"Are we there yet?"

"We're closer than the last time you asked. That, I can promise you."

"What if I fail?"


A series of connected, lucid dreams has haunted me since early this year. They are similar to dreams of old, when a woman in a cabin beckoned to me, insisting that I find her so she could give me "the answer." At first I avoiding answering the dream. Then, when the dream woman appeared in my waking life, I read the situation wrong. I convinced myself this was to be the "great love of my life" and the key to living happily ever after. It was a peculiar interpretation, given that I had sacrificed two very meaningful and fulfilling love affairs to reach her. In the end it was about something else. I found her so that I could inspire her, restore her faith in herself and things beyond the obvious. I changed her life and she changed mine, and we never made physical contact although I sat across a bar from her for three years.
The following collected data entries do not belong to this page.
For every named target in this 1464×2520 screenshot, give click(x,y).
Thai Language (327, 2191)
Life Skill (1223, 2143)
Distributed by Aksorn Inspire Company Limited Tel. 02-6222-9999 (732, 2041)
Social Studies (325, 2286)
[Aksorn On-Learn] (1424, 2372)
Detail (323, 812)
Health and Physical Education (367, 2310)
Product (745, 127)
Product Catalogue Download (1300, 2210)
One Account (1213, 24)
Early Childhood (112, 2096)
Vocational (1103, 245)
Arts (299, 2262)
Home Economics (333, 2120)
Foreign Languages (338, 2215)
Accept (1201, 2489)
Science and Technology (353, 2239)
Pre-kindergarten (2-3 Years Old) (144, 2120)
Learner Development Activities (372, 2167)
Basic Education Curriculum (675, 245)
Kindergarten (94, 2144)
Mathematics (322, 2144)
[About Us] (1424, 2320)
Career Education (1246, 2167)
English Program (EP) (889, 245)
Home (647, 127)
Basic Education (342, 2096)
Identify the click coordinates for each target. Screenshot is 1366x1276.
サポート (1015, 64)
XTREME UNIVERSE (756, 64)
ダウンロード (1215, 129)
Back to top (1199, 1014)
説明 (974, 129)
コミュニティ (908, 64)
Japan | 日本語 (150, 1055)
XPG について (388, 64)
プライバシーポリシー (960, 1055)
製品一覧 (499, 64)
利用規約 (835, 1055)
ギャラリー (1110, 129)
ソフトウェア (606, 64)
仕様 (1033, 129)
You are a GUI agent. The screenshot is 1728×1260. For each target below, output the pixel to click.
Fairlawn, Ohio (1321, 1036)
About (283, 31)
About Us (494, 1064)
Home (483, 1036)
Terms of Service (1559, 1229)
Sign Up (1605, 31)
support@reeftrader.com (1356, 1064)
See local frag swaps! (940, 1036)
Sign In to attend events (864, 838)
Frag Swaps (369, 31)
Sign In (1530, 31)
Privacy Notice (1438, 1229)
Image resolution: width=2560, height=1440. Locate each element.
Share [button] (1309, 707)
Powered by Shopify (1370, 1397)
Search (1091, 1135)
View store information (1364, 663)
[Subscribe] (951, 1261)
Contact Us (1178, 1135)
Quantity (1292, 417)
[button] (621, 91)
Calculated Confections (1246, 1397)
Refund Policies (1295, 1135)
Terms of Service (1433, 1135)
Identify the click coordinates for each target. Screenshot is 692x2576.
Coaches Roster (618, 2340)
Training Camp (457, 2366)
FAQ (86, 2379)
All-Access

In these dreams I find myself in a large house. It reminds me of my grandparents' house that I have not visited since my grandfather died in the 1980s. It isn't that house, it is larger and has more rooms, but it feels like that house. The dream always begins with me sitting next to a beautiful woman with dark, almost pitch black hair. We are on a couch in this house and she is drinking beer. Everyone in the house is drinking beer. It is some kind of party, but there is no music and barely any sound at all. It is very quiet, especially given that there are all least two dozen people walking around drinking.

The woman I am sitting with is making strong sexual overtures towards me, both physically and verbally. She makes it clear that she wants me, telling me she has been "aching" for me for a long time. I get up and walk away from her. Each time I get up I see another woman, looking worn out and tired, carrying what appears to be a baby. Over many nights of this dream I've come to wonder if it really is a baby as it is wrapped in a blanket and I never actually see it.

"You don't remember me?" she asked me the first time I had the dream. "It has been a long time. I don't mind. I'm not very memorable."

"I'm sure I must remember you. Give me time..."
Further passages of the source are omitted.